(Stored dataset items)
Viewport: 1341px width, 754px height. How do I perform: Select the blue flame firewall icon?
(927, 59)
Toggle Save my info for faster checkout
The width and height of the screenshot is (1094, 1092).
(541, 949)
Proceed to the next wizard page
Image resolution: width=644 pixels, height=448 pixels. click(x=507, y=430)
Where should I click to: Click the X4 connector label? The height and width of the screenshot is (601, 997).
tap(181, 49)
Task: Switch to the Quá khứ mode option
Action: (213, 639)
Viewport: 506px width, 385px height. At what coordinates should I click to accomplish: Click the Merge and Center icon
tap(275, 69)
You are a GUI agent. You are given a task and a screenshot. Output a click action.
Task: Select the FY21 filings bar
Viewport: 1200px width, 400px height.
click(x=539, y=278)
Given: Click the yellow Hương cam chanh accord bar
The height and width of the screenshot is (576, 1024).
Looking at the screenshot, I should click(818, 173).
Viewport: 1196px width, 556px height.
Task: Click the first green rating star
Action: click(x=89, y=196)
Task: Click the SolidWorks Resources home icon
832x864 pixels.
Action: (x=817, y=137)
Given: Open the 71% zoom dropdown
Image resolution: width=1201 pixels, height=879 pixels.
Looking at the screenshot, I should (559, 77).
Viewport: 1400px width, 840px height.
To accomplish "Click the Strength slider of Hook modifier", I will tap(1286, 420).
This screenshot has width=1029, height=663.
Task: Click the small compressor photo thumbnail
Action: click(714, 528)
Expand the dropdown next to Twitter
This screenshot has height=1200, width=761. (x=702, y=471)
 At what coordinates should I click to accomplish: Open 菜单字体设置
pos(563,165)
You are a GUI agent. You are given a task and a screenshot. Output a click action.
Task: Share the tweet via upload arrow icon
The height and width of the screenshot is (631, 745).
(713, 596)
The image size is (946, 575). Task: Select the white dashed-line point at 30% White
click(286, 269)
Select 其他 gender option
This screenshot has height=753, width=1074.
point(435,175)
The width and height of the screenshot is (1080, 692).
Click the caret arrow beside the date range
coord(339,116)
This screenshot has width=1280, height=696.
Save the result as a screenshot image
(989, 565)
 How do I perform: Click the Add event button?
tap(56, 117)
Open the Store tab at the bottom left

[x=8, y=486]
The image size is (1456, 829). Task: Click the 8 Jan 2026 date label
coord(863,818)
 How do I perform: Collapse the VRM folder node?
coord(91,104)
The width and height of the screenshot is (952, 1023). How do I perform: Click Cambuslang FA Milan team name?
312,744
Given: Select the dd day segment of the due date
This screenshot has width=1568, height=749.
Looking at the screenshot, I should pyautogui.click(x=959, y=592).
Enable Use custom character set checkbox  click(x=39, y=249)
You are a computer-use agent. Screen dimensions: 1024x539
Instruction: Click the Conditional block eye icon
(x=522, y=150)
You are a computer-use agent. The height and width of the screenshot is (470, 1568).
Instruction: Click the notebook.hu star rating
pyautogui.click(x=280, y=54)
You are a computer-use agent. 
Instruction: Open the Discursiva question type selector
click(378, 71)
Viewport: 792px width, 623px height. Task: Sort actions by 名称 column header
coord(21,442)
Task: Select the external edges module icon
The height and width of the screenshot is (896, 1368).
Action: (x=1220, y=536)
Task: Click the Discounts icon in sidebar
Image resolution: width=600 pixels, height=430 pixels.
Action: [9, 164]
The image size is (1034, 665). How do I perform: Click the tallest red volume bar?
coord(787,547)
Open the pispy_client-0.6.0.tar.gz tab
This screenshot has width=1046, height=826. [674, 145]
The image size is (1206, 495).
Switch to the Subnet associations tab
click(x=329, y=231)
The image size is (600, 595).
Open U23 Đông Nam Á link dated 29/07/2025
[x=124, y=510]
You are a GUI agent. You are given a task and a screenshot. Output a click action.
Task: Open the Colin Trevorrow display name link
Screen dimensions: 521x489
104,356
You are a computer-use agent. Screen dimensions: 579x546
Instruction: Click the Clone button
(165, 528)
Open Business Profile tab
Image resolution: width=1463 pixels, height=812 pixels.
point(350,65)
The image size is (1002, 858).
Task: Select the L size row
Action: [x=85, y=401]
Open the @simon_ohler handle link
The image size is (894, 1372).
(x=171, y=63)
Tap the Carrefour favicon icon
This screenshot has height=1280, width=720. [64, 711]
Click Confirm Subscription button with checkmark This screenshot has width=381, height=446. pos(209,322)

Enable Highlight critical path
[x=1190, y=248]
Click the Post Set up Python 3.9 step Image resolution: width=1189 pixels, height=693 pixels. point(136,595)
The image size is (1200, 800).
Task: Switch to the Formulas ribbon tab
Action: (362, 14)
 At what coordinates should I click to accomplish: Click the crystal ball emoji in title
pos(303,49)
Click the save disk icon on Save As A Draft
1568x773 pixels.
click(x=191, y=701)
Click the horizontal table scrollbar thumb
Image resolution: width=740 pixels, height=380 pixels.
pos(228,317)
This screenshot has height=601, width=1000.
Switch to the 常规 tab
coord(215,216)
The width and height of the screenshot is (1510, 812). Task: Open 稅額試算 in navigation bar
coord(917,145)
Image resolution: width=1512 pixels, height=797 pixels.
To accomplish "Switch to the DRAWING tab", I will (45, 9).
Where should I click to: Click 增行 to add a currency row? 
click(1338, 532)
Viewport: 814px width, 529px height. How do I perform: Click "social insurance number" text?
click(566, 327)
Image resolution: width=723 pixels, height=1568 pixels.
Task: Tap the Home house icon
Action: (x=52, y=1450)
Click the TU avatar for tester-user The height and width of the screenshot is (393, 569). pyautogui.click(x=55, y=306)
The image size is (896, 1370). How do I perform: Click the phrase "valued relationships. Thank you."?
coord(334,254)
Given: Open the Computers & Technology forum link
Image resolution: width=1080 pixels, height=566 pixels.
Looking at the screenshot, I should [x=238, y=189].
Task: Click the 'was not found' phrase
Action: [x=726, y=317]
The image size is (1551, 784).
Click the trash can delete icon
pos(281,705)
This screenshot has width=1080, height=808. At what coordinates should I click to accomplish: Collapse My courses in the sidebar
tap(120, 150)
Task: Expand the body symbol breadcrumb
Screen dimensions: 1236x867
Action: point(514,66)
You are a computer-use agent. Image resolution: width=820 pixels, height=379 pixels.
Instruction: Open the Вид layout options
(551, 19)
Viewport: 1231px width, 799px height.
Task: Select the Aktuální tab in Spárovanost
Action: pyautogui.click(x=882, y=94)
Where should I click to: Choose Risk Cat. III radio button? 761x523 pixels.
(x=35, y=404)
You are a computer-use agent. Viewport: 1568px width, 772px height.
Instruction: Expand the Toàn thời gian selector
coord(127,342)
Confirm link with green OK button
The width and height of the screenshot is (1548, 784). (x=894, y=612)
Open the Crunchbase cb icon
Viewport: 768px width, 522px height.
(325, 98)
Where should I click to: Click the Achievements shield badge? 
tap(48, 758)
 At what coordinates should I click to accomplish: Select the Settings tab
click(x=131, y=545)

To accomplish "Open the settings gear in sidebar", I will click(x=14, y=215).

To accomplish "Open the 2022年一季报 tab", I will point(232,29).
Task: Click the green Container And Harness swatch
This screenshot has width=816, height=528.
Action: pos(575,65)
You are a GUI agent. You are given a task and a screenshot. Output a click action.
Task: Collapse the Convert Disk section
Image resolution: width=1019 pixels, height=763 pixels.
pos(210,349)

▶ **Required work**: Your answer must be the line holding "This screenshot has width=816, height=528." and every later line of the entries above, written out exactly, and nothing else.

▶ **Reply**:
This screenshot has width=816, height=528.
Action: pos(575,65)
You are a GUI agent. You are given a task and a screenshot. Output a click action.
Task: Collapse the Convert Disk section
Image resolution: width=1019 pixels, height=763 pixels.
pos(210,349)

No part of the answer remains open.